From 8c92227bce9cc4fe177eea5b2f7c9016e96434f9 Mon Sep 17 00:00:00 2001
From: David Vossel <dvossel@redhat.com>
Date: Mon, 29 Jun 2015 13:03:17 -0500
Subject: [PATCH 1/3] bz1214360-NovaCompute-update1.patch
---
doc/man/Makefile.am | 1 +
heartbeat/Makefile.am | 3 +-
heartbeat/NovaCompute | 73 ++++++------
heartbeat/NovaEvacuate | 311 +++++++++++++++++++++++++++++++++++++++++++++++++
4 files changed, 352 insertions(+), 36 deletions(-)
create mode 100755 heartbeat/NovaEvacuate
diff --git a/doc/man/Makefile.am b/doc/man/Makefile.am
index 42a57fe..d32426b 100644
--- a/doc/man/Makefile.am
+++ b/doc/man/Makefile.am
@@ -74,6 +74,7 @@ man_MANS = ocf_heartbeat_AoEtarget.7 \
ocf_heartbeat_ManageRAID.7 \
ocf_heartbeat_ManageVE.7 \
ocf_heartbeat_NovaCompute.7 \
+ ocf_heartbeat_NovaEvacuate.7 \
ocf_heartbeat_Pure-FTPd.7 \
ocf_heartbeat_Raid1.7 \
ocf_heartbeat_Route.7 \
diff --git a/heartbeat/Makefile.am b/heartbeat/Makefile.am
index 0bebf97..1034632 100644
--- a/heartbeat/Makefile.am
+++ b/heartbeat/Makefile.am
@@ -52,7 +52,8 @@ send_ua_SOURCES = send_ua.c IPv6addr_utils.c
IPv6addr_LDADD = -lplumb $(LIBNETLIBS)
send_ua_LDADD = $(LIBNETLIBS)
-osp_SCRIPTS = NovaCompute
+osp_SCRIPTS = NovaCompute \
+ NovaEvacuate
ocf_SCRIPTS = ClusterMon \
CTDB \
diff --git a/heartbeat/NovaCompute b/heartbeat/NovaCompute
index f71abeb..09eee38 100644
--- a/heartbeat/NovaCompute
+++ b/heartbeat/NovaCompute
@@ -107,15 +107,26 @@ Disable shared storage recovery for instances.
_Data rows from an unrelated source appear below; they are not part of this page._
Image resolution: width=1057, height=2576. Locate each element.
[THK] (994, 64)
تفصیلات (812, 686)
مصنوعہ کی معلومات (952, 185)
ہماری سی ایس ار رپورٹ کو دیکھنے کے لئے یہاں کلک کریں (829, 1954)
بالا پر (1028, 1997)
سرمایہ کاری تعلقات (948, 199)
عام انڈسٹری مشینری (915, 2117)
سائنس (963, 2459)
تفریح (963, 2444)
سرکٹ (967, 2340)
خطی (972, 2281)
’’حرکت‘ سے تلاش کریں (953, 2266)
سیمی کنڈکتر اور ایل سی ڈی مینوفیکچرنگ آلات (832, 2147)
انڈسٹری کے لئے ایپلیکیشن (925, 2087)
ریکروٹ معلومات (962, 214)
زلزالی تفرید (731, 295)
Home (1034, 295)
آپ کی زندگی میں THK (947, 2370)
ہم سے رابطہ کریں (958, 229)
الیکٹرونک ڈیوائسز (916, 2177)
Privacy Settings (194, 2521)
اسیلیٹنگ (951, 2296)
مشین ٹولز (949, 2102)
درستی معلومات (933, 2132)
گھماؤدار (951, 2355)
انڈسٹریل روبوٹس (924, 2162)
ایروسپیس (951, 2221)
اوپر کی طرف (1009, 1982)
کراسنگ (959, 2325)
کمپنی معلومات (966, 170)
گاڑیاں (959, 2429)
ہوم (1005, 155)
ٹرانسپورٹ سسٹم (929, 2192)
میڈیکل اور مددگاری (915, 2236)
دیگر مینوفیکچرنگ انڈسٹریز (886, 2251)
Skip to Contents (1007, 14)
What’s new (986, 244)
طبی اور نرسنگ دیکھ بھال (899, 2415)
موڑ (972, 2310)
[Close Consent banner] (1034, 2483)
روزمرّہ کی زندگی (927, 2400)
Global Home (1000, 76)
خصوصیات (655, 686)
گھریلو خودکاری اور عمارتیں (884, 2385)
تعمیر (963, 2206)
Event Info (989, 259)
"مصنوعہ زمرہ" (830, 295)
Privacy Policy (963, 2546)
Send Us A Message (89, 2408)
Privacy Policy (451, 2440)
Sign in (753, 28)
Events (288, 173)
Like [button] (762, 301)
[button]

Use at your own risk!
<content type="boolean" default="0" />
</parameter>
+<parameter name="evacuation_delay" unique="0" required="0">
+<longdesc lang="en">
+How long to wait for nova to finish evacuating instances elsewhere
+before starting nova-compute. Only used when the agent detects
+evacuations might be in progress.
+
+You may need to increase the start timeout when increasing this value.
+</longdesc>
+<shortdesc lang="en">Delay to allow evacuations time to complete</shortdesc>
+<content type="integer" default="120" />
+</parameter>
+
</parameters>
<actions>
-<action name="start" timeout="120" />
+<action name="start" timeout="600" />
<action name="stop" timeout="300" />
<action name="monitor" timeout="20" interval="10" depth="0"/>
<action name="validate-all" timeout="20" />
<action name="meta-data" timeout="5" />
-<action name="notify" timeout="600" />
</actions>
</resource-agent>
END
@@ -132,7 +143,7 @@ sigterm_handler() {
nova_usage() {
cat <<END
-usage: $0 {start|stop|monitor|notify|validate-all|meta-data}
+usage: $0 {start|stop|monitor|validate-all|meta-data}
Expects to have a fully populated OCF RA-compliant environment set.
END
@@ -148,6 +159,26 @@ nova_start() {
return $OCF_SUCCESS
fi
+ state=$(attrd_updater -p -n evacute -N ${NOVA_HOST} | sed -e 's/.*value=//' | tr -d '"' )
+ if [ "x$state" = x ]; then
+ : never been fenced
+
+ elif [ "x$state" = xno ]; then
+ : has been evacuated, however it could have been 1s ago
+ ocf_log info "Pausing to give evacuations from ${NOVA_HOST} time to complete"
+ sleep ${OCF_RESKEY_evacuation_delay}
+
+ else
+ ocf_log info "Waiting for pending evacuations from ${NOVA_HOST}"
+ while [ "x$state" != "xno" ]; do
+ state=$(attrd_updater -p -n evacute -N ${NOVA_HOST} | sed -e 's/.*value=//' | tr -d '"' )
+ sleep 5
+ done
+
+ ocf_log info "Pausing to give evacuations from ${NOVA_HOST} time to complete"
+ sleep ${OCF_RESKEY_evacuation_delay}
+ fi
+
export LIBGUESTFS_ATTACH_METHOD=appliance
su nova -s /bin/sh -c /usr/bin/nova-compute &
@@ -212,33 +243,7 @@ nova_monitor() {
}
nova_notify() {
- if [ "x${OCF_RESKEY_CRM_meta_notify_operation}" != "xstop" ]; then
- return $OCF_SUCCESS
- elif [ "x${OCF_RESKEY_CRM_meta_notify_type}" != "xpost" ]; then
- return $OCF_SUCCESS
- fi
-
- # Only the first node not stopping performs evacuates for now
- # Can we allow all of them to do it? It would make this block much simpler.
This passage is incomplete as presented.